Sippican Cottage! Now with bonus points for perhaps obscure title reference!
Today, I’m forty eight years old. I don’t care.
I’ve cheated death a few times. I’ve had good fortune, and I’ve been royally screwed. I’ve had money, and I’ve had none. I’ve gone hungry for a little while.
I’ve been simultaneously propositioned by one woman while being assaulted by another– both strangers. I’ve signed a few thousand autographs. I’ve been recognized on the street by passersby, confusing my companion. I’ve gone unrecognized on occasion by my own relatives.
I blinded everyone in my chemistry class in high school. I counterfeited money in shop class for a lark. I was nicknamed “The Phantom” by that chemistry teacher, because I was constantly truant. I was a National Merit Scholar.
I’ve performed dangerous backbreaking labor. I’ve been paid to teach frisbee.
I’ve been a welder in the desert. I’ve had pretty secretaries bring me coffee.
I’ve saved a few people’s lives. I’ve seen a man murdered.
I’ve worked for charities. I’ve committed vandalism. I’ve been robbed a half dozen times. I’ve stolen things.
I’ve been thought a clown. I’ve been considered dreadfully serious.
Half of the employees at my last job called me Mr. Rogers. The other half called me the Prince of Darkness. They were all correct.
I’ve been picked on like a sissy. I’ve knocked a man senseless–that struck me first– with one blow.
I’m very polite. I have a terrifying apoplectic temper.
I’ve worked with people for four years and never said a word about myself, despite the fact I talk all the time.
I made a joke, in a foreign language, in a foreign country, and people laughed. I’ve been booed, loudly, before.
There was a stretch of my life, lasting one third of it, where I was profoundly unhappy all the time. I doubt anyone knew that.
If I could live a thousand years, I wouldn’t change a goddamn thing, if it meant one fewer minute of sitting at a table I made, in a house that I built, across the table from the wife I won, watching the children we made smear their dinner on their faces.
14 Responses
ZZ Top is not THAT obscure! :o)
As I sometimes say, “I wouldn’t have missed it for the world.”
I know that song, but my mind is giving me a 404 message.
Definitely not an obscure reference in my book. The best blues-rock trio ever (until they discovered drum machines and synthesizers — sigh).

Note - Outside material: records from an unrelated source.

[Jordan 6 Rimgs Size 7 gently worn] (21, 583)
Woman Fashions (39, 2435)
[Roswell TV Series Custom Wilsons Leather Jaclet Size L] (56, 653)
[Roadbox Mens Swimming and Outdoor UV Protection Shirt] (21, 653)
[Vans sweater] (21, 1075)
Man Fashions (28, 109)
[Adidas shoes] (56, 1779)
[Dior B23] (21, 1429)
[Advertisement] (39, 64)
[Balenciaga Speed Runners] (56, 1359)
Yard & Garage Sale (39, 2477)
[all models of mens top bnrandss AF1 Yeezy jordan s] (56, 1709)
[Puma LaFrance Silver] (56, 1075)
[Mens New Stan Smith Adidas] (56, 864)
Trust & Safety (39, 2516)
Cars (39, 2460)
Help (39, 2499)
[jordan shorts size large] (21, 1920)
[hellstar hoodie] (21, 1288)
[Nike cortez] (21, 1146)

Sam Wah – it’s from a song about a shack outside La Grange.
Yup – they gotta lot of nice girls.
You speak gen-you-wine frontier gibberish?
I wash born here, an I wash raished here, and dad gum it, I am gonna die here, an no sidewindin bushwackin, hornswaglin, cracker croaker is gonna rouin me bishen cutter.
Hey, where’s the redhead women at?
By the way, “hornswaggle” has two “G”s in it.
Just like my retirement fund.
Well you know one of those Gs is going to pay your lyme-disease-what-was-I-thinkin-bein-uninsured-ever-in-America penalty.
I just took the G off for ya’.
You know…I heard this one on the X!
Figuring that this year will be/is your 50th trip around the sun, what are you doing to celebrate your mid-century crisis?
SC just left Chicago and he’s bound for New Orleans….
Ruth Anne is my friend, and has asked me a direct question.
If she was a stranger, I’d dissemble in some humorous way.
But I went to Catholic School. There will forever and a day be a nun over my shoulder. And the very luxuriant set of manners they tried to bang into my knotty head intrudes. It would be impolite not to answer, though I’d rather not.
So, here goes:
Nothing.
Mrs. Cottage: We must do something spectacular for Sip’s 50th birthday.
And, had you not answered my direct question, I would’ve asked the judge to certify you as a hostile witness and gotten permission to cross[ly] examine you.